Thursday, January 15, 2015

Mikey


Dear Mikey,
Today was a lot harder than I was expecting.  It started off hard this morning even though I wasn't sending the kids to school.  Your birthday is one of their favorite days of the year because there's no school, at least not for them. I know they will be forever grateful to you for your birthday.  I learned a few things that I will do different for your birthday next year.  The kids will go to bed earlier the night before.  I will have more things planned to do to keep us busy on your special day and no devices, except my phone for pictures.

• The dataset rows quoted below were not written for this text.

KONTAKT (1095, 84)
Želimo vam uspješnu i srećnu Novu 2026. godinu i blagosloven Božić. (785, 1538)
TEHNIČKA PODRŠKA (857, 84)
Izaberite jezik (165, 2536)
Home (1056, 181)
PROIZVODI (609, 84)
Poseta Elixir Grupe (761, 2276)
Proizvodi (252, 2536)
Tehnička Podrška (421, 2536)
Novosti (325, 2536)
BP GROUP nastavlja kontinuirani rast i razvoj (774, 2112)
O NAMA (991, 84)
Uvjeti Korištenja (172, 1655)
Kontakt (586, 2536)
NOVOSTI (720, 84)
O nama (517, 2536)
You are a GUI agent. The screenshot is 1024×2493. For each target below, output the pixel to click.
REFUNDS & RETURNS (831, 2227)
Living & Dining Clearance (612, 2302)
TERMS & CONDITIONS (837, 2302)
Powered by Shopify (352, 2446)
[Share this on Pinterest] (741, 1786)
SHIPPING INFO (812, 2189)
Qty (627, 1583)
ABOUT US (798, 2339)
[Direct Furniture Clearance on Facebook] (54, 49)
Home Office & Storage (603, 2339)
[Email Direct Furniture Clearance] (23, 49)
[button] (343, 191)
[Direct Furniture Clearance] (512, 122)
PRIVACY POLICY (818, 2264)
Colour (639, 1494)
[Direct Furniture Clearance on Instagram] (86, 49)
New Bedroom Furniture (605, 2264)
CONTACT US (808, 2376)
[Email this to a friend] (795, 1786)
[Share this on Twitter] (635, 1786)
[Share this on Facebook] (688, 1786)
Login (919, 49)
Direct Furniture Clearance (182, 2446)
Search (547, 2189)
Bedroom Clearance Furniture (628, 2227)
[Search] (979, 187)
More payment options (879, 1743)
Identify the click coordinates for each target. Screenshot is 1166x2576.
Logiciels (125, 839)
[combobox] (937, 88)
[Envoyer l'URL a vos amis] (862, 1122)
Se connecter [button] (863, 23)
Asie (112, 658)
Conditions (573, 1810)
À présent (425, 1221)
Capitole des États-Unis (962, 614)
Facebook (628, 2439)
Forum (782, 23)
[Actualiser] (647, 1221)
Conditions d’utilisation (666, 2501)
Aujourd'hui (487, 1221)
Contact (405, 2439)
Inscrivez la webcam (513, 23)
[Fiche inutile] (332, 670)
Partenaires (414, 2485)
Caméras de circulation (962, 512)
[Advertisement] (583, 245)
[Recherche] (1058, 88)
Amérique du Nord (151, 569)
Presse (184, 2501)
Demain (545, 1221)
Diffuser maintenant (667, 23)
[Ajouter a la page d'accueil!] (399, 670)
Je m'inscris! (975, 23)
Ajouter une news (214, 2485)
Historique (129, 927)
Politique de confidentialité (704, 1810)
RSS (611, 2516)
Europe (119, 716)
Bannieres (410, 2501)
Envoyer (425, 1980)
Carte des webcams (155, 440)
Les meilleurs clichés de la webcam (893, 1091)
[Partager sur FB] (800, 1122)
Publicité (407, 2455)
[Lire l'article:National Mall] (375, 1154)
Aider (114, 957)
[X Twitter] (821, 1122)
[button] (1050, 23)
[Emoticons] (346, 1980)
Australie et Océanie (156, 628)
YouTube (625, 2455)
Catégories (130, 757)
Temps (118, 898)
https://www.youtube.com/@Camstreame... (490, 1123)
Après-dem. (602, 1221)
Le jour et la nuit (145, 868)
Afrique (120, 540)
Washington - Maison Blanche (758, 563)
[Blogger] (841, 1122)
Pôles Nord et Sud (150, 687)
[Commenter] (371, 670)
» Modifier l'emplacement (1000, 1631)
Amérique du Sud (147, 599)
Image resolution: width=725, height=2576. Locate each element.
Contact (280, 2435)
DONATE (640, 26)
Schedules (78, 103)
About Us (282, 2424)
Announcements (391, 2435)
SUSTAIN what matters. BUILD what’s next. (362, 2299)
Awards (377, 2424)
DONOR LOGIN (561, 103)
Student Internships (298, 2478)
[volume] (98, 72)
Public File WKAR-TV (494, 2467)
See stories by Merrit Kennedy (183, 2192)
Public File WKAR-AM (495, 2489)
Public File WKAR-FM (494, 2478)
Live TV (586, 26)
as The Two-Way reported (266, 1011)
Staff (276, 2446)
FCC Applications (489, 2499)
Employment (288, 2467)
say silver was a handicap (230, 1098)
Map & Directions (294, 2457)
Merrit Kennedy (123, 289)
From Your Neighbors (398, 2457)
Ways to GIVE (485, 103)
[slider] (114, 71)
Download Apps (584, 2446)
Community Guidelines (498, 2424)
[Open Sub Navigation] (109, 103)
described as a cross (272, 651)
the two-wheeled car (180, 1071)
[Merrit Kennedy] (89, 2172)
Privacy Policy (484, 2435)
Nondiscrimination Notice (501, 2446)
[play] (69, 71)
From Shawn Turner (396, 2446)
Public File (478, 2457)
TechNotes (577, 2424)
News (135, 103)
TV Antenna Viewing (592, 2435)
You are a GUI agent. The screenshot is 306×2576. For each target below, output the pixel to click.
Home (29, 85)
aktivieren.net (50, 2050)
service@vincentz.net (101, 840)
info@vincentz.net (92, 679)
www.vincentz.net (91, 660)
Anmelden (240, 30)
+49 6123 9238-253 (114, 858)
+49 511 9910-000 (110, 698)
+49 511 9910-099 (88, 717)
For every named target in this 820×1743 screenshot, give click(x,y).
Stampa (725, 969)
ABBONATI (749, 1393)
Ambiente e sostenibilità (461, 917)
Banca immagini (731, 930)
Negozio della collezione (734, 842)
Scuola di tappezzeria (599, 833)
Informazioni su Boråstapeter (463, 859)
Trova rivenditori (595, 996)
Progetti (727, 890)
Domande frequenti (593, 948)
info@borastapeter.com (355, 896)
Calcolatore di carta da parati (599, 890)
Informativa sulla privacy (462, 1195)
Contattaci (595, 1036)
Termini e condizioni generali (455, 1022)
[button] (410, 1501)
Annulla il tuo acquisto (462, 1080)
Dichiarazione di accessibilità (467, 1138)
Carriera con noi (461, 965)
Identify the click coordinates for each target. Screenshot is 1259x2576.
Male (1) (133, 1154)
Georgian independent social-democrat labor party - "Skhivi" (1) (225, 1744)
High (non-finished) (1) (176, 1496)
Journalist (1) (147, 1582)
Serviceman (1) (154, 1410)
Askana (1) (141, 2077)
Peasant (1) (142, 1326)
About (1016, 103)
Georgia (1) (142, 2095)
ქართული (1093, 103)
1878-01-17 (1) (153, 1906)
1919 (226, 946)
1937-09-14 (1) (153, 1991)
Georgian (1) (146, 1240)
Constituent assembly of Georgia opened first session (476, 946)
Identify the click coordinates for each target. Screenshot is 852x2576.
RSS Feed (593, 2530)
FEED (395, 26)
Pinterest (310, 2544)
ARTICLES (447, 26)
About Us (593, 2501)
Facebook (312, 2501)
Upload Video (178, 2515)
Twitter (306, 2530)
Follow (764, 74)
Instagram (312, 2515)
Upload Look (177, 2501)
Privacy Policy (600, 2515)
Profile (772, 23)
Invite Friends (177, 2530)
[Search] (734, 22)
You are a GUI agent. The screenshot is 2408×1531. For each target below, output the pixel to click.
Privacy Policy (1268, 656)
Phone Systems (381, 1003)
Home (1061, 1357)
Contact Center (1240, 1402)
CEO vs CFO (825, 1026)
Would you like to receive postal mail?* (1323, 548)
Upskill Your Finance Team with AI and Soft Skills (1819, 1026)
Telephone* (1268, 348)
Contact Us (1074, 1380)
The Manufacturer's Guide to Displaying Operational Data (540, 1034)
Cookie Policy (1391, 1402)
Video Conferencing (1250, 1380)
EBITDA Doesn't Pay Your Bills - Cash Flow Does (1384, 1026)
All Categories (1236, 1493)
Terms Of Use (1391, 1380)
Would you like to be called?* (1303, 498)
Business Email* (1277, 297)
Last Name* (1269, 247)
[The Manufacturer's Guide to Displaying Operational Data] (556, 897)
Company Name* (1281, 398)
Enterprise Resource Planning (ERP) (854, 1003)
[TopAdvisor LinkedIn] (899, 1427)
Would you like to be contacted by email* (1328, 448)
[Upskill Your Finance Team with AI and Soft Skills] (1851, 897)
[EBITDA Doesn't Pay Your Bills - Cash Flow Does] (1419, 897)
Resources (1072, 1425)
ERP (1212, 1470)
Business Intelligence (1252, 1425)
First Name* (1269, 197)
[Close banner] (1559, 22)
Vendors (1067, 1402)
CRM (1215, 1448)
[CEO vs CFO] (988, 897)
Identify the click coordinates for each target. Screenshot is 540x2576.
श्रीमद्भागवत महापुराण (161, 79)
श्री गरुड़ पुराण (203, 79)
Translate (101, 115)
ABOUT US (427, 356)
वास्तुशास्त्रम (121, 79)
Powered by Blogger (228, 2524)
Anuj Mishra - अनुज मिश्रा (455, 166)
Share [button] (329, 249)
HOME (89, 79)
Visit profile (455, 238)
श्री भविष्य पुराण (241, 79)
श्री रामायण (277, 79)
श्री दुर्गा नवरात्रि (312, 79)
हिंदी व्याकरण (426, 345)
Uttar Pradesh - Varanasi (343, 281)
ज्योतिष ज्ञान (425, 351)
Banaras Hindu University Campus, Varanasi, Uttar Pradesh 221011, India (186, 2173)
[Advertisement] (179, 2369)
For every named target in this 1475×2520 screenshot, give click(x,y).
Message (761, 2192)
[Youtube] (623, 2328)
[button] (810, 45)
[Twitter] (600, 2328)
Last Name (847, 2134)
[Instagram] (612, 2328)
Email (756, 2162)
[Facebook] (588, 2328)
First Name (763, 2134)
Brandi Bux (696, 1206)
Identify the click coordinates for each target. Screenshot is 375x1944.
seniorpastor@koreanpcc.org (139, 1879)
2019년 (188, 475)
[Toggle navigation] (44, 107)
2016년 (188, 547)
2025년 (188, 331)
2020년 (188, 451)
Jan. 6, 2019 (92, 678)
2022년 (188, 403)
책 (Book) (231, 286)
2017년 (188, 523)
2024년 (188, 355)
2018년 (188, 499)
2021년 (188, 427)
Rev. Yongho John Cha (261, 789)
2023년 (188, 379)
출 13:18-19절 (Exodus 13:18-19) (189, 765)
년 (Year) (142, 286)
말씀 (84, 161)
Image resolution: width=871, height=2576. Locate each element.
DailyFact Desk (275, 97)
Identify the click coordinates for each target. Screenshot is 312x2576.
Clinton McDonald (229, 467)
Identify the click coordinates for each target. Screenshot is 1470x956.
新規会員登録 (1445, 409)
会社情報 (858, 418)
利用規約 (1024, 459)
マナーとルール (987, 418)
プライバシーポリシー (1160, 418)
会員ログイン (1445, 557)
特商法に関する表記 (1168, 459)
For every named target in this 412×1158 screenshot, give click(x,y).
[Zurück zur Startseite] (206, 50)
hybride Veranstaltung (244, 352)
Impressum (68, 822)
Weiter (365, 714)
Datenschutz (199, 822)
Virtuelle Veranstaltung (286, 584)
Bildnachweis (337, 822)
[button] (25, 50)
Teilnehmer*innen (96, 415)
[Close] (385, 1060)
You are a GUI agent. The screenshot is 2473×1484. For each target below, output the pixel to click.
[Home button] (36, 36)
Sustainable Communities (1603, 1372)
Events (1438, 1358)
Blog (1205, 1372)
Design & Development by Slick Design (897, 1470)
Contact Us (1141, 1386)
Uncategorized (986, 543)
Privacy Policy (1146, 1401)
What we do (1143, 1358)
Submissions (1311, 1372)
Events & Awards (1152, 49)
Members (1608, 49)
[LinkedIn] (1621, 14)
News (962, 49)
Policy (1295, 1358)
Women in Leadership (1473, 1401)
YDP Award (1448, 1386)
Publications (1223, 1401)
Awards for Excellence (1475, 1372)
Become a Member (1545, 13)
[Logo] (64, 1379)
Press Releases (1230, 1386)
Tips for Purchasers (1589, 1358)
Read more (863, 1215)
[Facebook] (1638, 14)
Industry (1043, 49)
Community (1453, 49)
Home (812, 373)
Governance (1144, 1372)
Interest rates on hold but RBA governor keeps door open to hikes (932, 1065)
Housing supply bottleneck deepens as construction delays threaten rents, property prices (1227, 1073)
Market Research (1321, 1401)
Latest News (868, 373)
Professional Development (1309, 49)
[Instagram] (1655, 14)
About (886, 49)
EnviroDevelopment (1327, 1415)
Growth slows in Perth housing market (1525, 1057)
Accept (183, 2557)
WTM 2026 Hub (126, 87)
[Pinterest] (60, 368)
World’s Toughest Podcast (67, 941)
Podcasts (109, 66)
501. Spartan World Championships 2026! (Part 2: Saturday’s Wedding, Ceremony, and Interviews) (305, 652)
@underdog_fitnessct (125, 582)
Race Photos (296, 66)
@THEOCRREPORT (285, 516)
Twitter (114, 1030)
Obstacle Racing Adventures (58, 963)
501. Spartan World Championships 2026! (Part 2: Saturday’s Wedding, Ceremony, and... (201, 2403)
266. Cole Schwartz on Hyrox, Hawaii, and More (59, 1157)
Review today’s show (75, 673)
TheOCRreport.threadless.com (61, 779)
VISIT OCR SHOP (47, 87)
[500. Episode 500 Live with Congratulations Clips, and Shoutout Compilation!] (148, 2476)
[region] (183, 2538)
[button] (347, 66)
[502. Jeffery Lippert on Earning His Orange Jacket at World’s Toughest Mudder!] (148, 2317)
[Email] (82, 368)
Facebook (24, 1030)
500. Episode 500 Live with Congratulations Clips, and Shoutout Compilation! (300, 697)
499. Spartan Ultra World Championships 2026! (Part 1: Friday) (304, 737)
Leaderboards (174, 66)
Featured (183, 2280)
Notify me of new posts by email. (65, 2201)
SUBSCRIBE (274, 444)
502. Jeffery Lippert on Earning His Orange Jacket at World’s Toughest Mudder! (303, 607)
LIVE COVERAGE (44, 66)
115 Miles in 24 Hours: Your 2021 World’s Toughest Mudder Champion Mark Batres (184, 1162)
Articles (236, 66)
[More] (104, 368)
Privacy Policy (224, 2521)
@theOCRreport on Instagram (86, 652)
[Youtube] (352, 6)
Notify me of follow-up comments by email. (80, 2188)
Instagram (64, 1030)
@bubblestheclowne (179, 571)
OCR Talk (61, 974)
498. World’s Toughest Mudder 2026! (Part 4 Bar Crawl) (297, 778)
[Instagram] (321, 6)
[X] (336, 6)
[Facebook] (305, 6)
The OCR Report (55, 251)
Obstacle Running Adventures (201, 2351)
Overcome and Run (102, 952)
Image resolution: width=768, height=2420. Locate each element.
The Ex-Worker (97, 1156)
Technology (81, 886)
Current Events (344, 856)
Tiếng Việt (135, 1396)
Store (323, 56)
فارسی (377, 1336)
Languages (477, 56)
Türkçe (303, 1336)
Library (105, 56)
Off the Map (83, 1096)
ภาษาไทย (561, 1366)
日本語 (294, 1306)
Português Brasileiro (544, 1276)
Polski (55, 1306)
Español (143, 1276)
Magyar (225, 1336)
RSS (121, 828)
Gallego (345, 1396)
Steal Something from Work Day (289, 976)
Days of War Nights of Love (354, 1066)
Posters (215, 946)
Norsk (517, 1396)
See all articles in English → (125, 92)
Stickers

I feel like there is something more we can be doing to celebrate you.  That's possibly why it was such a hard day.  But I need to remember that the little things that we do, may be the same every year but, they are the traditions that will help to bring our family closer together.  So we wrote on a balloon and sent it up to you again.  As it floated straight into the sun one of the kids commented, "it's going toward the light."  Mikey, you are my light. 
Then the balloon stopped.  Really, it wasn't moving and I knew you were waiting for me to get the picture.  So I took it.  It's hard to see but it's right above the trees.  Then it floated away.  That was it.  We ate cheesecake, a white, creamy, sweet treat that you would have loved.  Then we packed up and came home to play games and nap.  On the way home we saw a little three year old boy crossing the street on his bike with his mom so we stopped and gave him a balloon that he quickly tied on to his handle bars. 
 
Even though your pinwheel was spinning out of control at the cemetery and I'm sure you were there with us I think what was missing from your day was you.  I felt like I was trying to fill a bucket but there was no bottom to the bucket.  Everything I put in just kept coming out.  The bucket never filled and I didn't feel any sense of joy or accomplishment.  I couldn't see your smiling face, or hug your little chunky three year old body.  We were celebrating you but there was no you.  Then in the quiet of the night I did feel your arms around me and I'm comforted knowing that you are still here when I need you. Suddenly, the bucket was full.  I know you're not around a lot but I love the times when you are.  I love you and look forward to the day when I can put my arms around you!